Why do the Operators have their mouths covered?
Assuming the Operators’ face veils that only covers the lower half of their faces has a similar practical usage similar to the deployed YoRHa androids, the Operators must communicate with deployed units from the moment they leave the Bunker. The veils over their mouths may enhance their ability to communicate long distances; however, you could also say that other non-Operator units also use similar lines of communication with the YoRHa androids. Exactly what special abilities the veil could have has never been stated.

Again, symbolically, the veils could represent the “Speak no evil” line since the Operators are right in the thick of things and have direct contact with Command. As was shown in the YoRHa stage play and even the KimiShini stage play, the Operators gradually learn that so many innocent androids are suffering for no reason– they witness so many YoRHa androids being deployed and slaughtered over and over again that they begin to ask questions: WHY. It could be that the veil represents their inability to ask questions, that such questions are forbidden. In the play, we see one particular Operator who began asking questions was told to get a “check up” that erased part of her memory and reestablished her purpose to not ask questions and to only do her job. She was in essence silenced.

Which is canon, Father or Brother Nier?
Looking at the Weapon Story for the Iron Pipe, the original Japanese text states “Brother” whereas the International releases (since Replicant was only released in Japan) states “Father”. Therefore, you can’t really say that one or the other is NOT canon.
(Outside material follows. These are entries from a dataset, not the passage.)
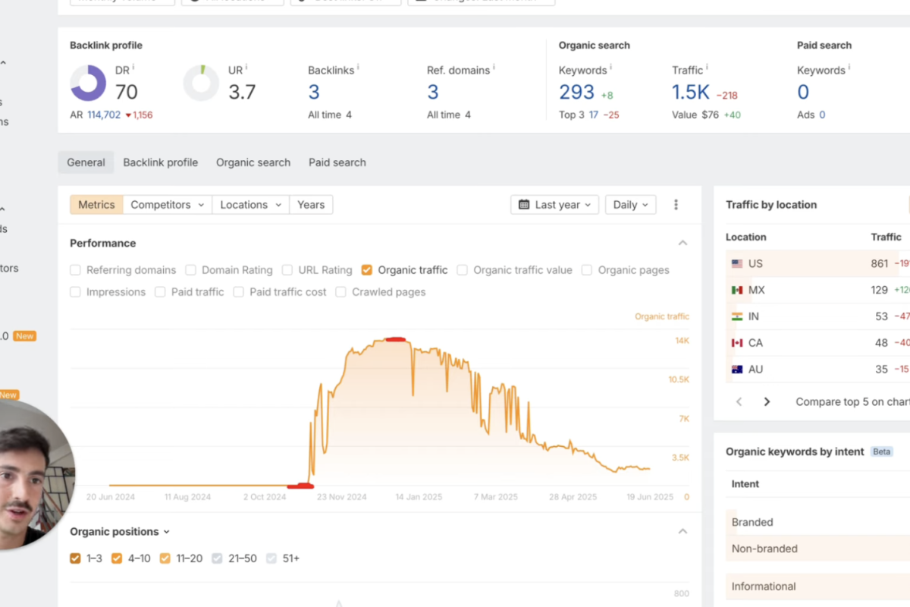Image resolution: width=910 pixels, height=607 pixels.
Task: Click the red peak marker on chart
Action: coord(395,339)
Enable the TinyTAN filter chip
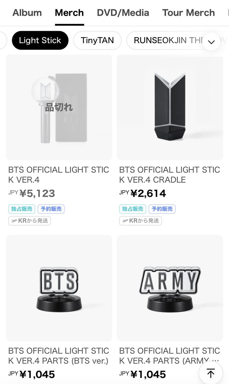The height and width of the screenshot is (384, 229). (x=97, y=40)
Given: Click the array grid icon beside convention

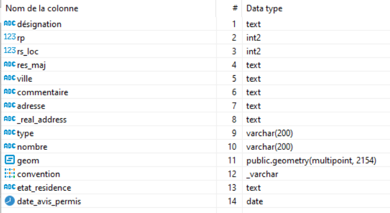Looking at the screenshot, I should (x=10, y=173).
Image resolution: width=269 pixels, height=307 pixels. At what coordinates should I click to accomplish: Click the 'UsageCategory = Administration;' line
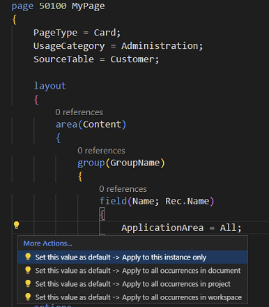(x=118, y=46)
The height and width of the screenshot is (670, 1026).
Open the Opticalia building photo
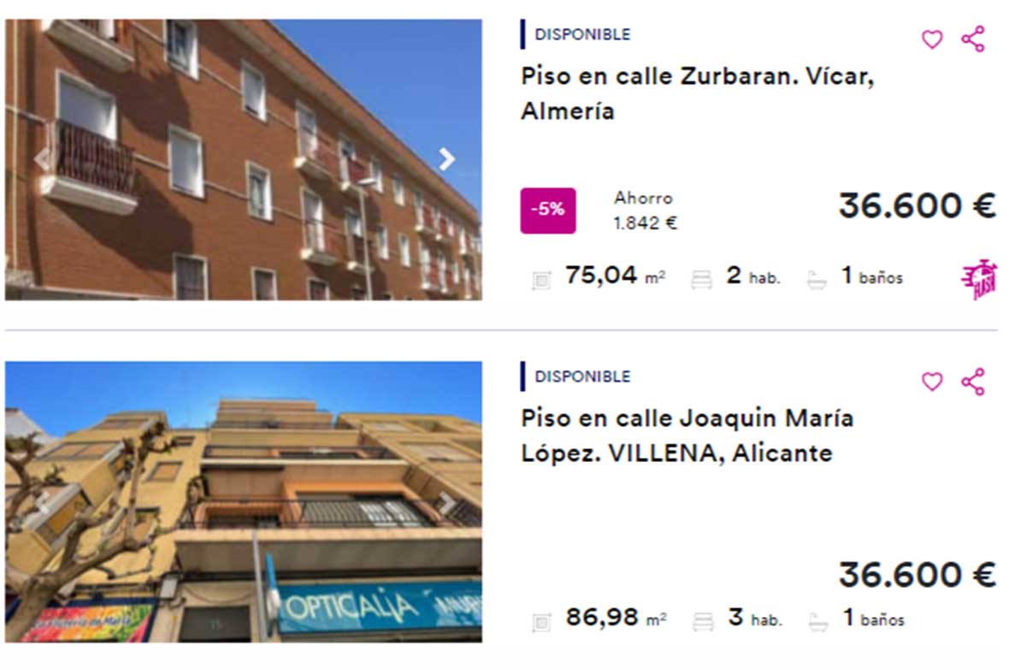coord(244,501)
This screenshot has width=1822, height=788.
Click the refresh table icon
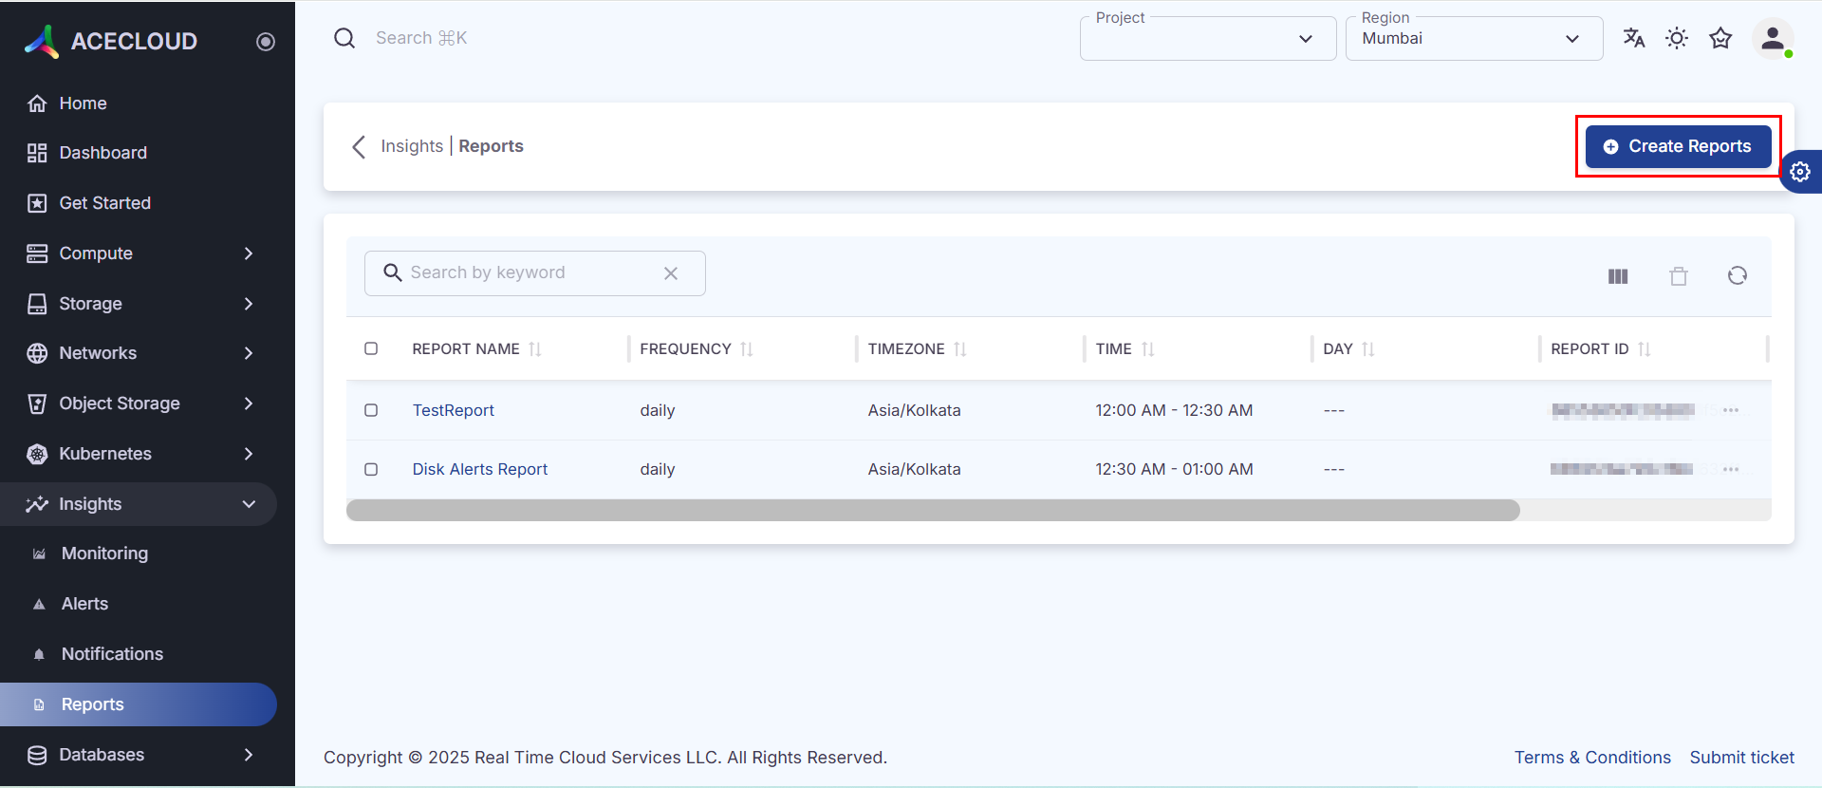(1737, 275)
It was stated in an old article by Yoko Taro that both Father and Brother scenarios in fact occurred. How this could possibly happen, he didn’t go into detail, but he gave the explanation that the Replicants are in a sort repeating cycle. Sometimes Nier is younger (brother) and sometimes he’s older (father); and the same goes with Yonah. Depending on when Nier and Yonah are constructed, their familial relationship will change. I know many people prefer a father-daughter relationship over a brother-sister relationship, but I think Yoko Taro was trying to say that LOVE is LOVE and one isn’t stronger than another. It’s by implementing your own experiences and opinions into the story that change.

Why did A2 cut her hair after 2B’s death?
This is a common trope in many stories. In this particular one, however, it represents A2’s willingness to take on 2B’s cause after her death since they are pretty much one and the same. It is a gesture of respect and a sort of “rebirth” for A2 as well. Although it may not seem like much, A2 *did* change drastically after that moment. She helped Pascal in his endeavors and was obviously emotionally struck by those events. A2 has taken so much weight upon her shoulders, and yet she shows very little strain. She has but one mission: to avenge her fallen comrades and set things “right”… Throughout her seemingly cold interactions with other characters and her outward appearance and actions, she has a genuinely feeling heart.
What does “YoRHa” stand for? What does it mean?
Yoko Taro has not stated what–if anything–it stands for (ie. “that’s secret.”); however, he has said that there is kanji for it: 寄葉 (yoru-ha; near or passing leaf).